WHAT THE TASK ASKS: Please output the entries below from the line that contains "The image size is (514, 388)." through the final line, reproduced exactly and alone.

(Collected data entries)
▬▬▬▬▬▬
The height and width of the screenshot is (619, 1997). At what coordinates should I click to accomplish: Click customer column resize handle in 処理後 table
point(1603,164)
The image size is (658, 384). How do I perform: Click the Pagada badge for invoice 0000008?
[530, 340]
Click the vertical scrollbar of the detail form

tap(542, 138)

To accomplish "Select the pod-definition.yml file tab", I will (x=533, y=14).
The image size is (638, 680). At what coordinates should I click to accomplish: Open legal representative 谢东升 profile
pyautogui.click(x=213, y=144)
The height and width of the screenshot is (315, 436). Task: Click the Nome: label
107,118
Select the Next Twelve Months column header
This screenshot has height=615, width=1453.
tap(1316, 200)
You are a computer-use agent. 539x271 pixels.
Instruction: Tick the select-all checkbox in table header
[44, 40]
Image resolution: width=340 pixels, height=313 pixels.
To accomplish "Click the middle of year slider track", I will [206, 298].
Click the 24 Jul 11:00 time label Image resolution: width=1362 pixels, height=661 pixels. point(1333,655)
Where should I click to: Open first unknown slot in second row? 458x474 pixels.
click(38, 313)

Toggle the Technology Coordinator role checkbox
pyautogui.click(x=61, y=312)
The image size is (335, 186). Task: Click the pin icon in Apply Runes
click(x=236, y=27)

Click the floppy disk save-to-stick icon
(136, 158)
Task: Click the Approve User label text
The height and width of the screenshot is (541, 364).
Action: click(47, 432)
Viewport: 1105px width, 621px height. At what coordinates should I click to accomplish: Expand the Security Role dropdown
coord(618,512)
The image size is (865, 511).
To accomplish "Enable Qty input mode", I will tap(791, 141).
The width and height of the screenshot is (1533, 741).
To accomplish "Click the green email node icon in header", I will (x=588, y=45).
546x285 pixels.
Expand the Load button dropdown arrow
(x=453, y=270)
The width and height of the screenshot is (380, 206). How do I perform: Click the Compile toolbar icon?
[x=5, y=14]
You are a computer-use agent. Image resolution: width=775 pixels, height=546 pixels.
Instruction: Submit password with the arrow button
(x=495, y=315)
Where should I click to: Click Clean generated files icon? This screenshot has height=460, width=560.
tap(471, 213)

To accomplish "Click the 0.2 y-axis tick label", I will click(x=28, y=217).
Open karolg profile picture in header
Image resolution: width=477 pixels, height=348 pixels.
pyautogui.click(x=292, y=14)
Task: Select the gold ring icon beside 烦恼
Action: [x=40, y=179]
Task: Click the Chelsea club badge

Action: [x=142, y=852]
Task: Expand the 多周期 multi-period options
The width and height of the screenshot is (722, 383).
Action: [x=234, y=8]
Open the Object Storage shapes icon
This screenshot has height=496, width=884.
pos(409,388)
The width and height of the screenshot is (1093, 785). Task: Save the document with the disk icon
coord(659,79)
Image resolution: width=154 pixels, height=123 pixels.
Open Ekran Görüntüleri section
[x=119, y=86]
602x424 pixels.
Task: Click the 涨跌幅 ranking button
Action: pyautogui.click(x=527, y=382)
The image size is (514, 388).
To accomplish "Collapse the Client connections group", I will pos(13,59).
▬▬▬▬▬▬
EXERCISE SOLUTION:
The image size is (514, 388).
To accomplish "Collapse the Client connections group", I will pos(13,59).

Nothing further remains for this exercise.